There is an interesting initiative afoot to create something called the Inuit Nunangat University. A workshop report on the concept is here. Today, I thought I would contribute to the debate by looking at what such an initiative might cost.
Some background: the idea of an Arctic university is not new. Many people have noted that Canada is the only member of the Arctic Council that does not have a university north of the Arctic Circle. This largely has to do with a lack of major population centres, but no matter. The Gordon Foundation wrote about this problem a few years ago.
Now, this new proposed university is somewhat hazy regarding scope (not surprising given that, at the moment, it’s just a workshop report). It’s clear given that the proposal is for an Inuit university, rather than a University of Nunavut, that culture and language are going to be at the centre of the institutional mission: this proposal is less a University of the Arctic than it is an Inuit version of First Nations University. Clearly, the authors have some big hopes for the future – programs in Science, Medicine, and Engineering are proposed – but equally clearly, any northern university is going to be fairly small for a long time. The Inuit population of Canada is about 72,000; the population of Nunavut is about 35,000. The territory only churns out about 240 high school graduates each year, and the local college (Nunavut Arctic College) already enrols about 1,300 students per year. And some university-bound students will choose a southern university regardless of local options. Put all that together and you’re very unlikely to see enrolments at such a university reach 1,000 for a long time, and 500 is probably a more realistic upper band.
In Canada, there are a number of similarly-sized stand-alone universities. For instance, there is Université Ste. Anne (370 FT students), Canadian Mennonite University (480 FT) and The King’s University, Alberta (670 FT students). And while these universities are usually pretty tight for money, they are all viable. But they don’t have research programs to speak of, and they definitely don’t have Engineering or Medical schools attached to them. These sorts of professional schools simply aren’t feasible without much larger student numbers.
For argument’s sake, let’s say a future Inuit Nunagat University ends up at about 600 students. That’s close to the size of King’s University in Alberta, which somehow (honestly not sure how they do it) manages to staff faculties of Arts, Social Science, Science, and Business with about 45 full-time professors, on an annual operating budget (in 2013-14) that was just shy of $14 million. That’s about $21,500 per student – but it doesn’t include any programs that might be considered “high-cost”. It also assumes you can do all your programming in a single spot, rather than via distance education and community delivery; but that’s anathema in a territory that spans 2 million square miles and three time zones. And there’s also the fact that staff costs are higher in the north.
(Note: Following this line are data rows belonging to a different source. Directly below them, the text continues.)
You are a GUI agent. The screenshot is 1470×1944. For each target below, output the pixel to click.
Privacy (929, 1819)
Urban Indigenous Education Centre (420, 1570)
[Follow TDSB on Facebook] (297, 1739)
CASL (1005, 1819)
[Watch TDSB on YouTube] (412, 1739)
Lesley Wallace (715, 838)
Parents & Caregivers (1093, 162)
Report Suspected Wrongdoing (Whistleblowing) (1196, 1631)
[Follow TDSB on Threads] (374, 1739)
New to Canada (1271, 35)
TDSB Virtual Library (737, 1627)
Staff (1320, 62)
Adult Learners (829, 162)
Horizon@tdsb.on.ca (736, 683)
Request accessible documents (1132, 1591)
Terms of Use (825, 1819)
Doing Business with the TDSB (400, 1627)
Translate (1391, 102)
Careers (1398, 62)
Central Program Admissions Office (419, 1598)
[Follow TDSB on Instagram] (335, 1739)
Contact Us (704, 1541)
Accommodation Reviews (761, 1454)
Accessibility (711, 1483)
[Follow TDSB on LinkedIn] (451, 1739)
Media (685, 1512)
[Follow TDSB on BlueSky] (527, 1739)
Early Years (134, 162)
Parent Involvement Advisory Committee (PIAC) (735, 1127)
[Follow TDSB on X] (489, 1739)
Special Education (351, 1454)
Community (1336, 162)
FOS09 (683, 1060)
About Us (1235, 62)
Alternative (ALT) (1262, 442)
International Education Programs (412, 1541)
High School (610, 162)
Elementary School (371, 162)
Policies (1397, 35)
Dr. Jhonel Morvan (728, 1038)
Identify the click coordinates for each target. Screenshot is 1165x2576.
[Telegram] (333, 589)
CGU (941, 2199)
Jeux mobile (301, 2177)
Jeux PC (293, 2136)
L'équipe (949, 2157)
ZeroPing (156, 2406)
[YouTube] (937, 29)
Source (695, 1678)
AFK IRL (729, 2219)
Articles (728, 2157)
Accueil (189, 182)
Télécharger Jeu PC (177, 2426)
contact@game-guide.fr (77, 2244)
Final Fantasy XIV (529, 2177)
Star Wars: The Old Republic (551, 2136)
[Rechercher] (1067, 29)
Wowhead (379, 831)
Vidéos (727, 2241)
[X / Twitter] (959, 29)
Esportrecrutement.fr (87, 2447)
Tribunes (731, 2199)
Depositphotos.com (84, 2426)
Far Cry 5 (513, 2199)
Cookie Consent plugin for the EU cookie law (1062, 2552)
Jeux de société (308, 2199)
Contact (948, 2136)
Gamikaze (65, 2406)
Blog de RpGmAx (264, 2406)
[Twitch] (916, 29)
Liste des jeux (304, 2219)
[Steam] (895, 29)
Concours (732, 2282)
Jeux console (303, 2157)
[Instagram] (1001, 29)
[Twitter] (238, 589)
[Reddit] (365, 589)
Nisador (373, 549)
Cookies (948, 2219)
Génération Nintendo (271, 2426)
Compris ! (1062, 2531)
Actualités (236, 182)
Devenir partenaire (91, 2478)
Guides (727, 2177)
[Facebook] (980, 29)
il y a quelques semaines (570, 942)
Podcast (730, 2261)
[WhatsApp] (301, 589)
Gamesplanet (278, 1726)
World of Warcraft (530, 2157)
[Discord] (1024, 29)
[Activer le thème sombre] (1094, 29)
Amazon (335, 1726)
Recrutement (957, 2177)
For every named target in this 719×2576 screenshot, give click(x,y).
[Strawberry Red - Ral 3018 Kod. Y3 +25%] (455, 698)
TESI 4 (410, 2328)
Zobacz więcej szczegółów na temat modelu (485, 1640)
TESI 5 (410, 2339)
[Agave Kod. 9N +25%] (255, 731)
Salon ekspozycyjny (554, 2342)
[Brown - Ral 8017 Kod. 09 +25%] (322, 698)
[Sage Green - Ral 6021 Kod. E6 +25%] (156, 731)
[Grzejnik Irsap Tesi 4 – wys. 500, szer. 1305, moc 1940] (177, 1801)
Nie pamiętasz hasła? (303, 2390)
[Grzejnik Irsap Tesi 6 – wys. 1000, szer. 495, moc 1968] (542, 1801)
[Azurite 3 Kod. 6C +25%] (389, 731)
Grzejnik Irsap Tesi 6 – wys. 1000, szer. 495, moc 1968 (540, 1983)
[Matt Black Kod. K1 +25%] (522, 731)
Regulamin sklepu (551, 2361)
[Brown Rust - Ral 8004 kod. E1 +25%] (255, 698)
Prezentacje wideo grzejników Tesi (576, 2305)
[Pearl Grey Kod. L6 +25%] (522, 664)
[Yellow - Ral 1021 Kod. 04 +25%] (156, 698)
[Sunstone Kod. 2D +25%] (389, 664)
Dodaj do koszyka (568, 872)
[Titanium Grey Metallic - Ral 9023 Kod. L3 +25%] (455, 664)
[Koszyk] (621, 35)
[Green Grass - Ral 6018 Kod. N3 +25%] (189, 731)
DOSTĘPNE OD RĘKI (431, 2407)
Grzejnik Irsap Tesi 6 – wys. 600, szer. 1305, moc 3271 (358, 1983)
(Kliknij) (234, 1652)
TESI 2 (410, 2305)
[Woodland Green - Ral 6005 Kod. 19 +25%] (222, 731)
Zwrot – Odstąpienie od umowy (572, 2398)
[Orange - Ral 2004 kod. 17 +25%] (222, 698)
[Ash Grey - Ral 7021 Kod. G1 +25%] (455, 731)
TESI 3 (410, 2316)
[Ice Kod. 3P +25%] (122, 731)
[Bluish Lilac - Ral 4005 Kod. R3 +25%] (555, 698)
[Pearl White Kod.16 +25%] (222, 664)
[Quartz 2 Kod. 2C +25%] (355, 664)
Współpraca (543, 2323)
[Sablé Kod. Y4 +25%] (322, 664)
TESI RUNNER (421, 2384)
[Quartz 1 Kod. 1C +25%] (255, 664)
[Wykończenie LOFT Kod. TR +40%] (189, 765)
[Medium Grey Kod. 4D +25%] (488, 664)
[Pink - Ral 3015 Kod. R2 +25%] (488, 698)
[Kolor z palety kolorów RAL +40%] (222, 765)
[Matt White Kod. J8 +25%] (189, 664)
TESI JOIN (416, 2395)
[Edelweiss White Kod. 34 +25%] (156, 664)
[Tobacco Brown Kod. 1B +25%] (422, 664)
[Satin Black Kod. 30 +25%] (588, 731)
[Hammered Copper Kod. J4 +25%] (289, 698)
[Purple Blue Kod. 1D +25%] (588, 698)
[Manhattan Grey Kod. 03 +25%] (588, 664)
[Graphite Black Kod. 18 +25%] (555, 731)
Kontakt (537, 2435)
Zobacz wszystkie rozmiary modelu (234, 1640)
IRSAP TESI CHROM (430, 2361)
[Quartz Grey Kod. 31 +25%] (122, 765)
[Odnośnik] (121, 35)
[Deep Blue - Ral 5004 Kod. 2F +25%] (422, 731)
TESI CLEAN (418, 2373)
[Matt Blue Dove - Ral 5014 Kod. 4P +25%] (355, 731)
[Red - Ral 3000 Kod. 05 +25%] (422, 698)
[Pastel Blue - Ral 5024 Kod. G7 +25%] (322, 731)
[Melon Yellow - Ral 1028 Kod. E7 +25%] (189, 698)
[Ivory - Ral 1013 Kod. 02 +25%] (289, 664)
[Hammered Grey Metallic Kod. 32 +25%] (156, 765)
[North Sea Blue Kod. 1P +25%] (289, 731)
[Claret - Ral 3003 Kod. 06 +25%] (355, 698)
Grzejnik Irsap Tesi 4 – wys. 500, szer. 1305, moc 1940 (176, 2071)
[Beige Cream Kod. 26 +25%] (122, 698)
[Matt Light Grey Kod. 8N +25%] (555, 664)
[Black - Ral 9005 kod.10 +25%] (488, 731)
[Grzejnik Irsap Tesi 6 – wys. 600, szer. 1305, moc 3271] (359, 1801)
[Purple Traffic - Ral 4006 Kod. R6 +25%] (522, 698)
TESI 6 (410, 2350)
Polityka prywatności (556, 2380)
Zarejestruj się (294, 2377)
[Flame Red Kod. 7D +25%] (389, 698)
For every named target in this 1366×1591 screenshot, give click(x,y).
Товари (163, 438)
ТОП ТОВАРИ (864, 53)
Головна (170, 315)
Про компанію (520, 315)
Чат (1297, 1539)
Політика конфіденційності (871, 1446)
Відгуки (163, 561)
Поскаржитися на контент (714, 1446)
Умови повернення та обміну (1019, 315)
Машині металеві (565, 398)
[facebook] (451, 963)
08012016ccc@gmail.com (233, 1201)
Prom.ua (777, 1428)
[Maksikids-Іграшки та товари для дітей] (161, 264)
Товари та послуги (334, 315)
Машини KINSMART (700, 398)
To get a sense of what kind of adjustment factor you’d need to make to translate the $21,500 into a Nunavut context, consider the case of Nunavut Arctic College. It provides programming in something like 25 locations across the territory, and does so at a cost of about $41,000 per student (excluding free services provided to the college by the Government of Nunavut, which would add another $7,700 or so). That’s roughly two and a half times the per-student cost of college in the rest of the country. So it seems fair to assume that a King’s-like institution would cost about $21,500 x 2.5 = $53,500 per student. And that’s just for low-cost programs: no medicine, or engineering, or anything like that. Total annual cost? About $32 million. And that’s before you get to any capital expenditures, or any of the other things on the workshop wish-list, like low tuition, grants, student housing, etc.
Now $32 million is a mind-bogglingly huge amount in the context of Nunavut own-source tax revenues, which are only about $180 million per year. But since close to 90% of the Nunavut budget comes from Ottawa, it is actually only equal to a little under 2% of the entire territorial budget. That’s still not a small ask, but it is in the realm of the financially possible, provided ambitions around program offerings remain modest.